Format the lines in the entries below as a JSON list of strings, one string per line, covering every entry and skipping blank lines. Leave the pictures out of your answer.

- - -

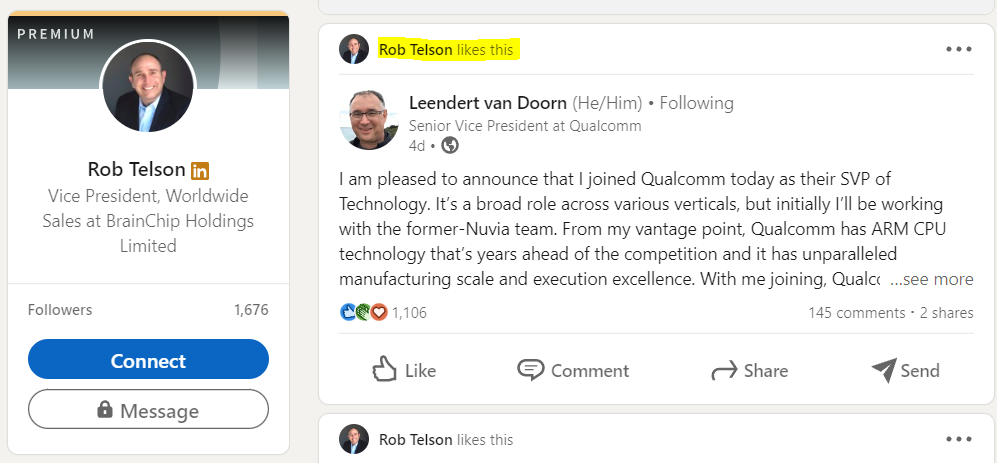Image resolution: width=997 pixels, height=463 pixels.
Task: Click the Share arrow icon
Action: [723, 371]
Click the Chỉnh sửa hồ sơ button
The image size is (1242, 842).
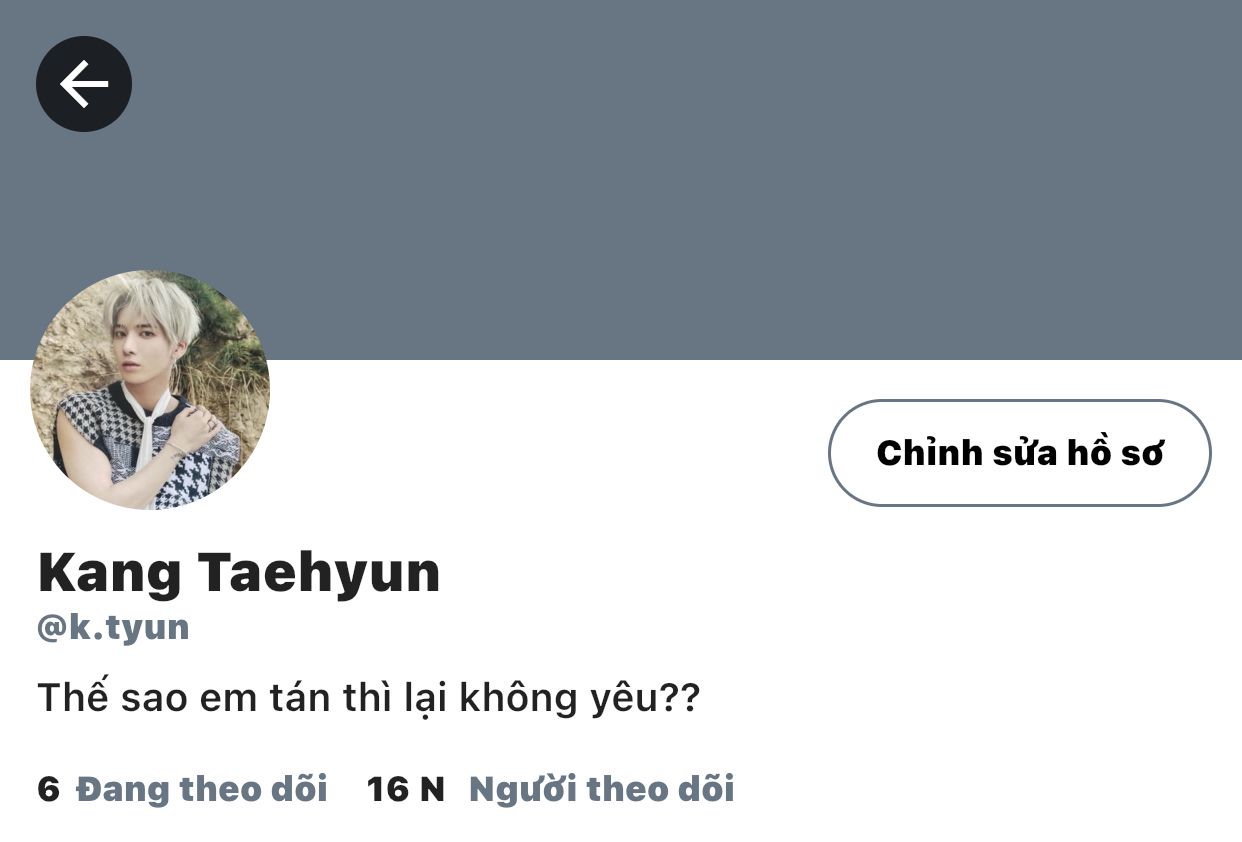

- - -

→ **Solution to this problem**
[
  "Image resolution: width=997 pixels, height=463 pixels.",
  "Task: Click the Share arrow icon",
  "Action: [723, 371]",
  "Click the Chỉnh sửa hồ sơ button",
  "The image size is (1242, 842)."
]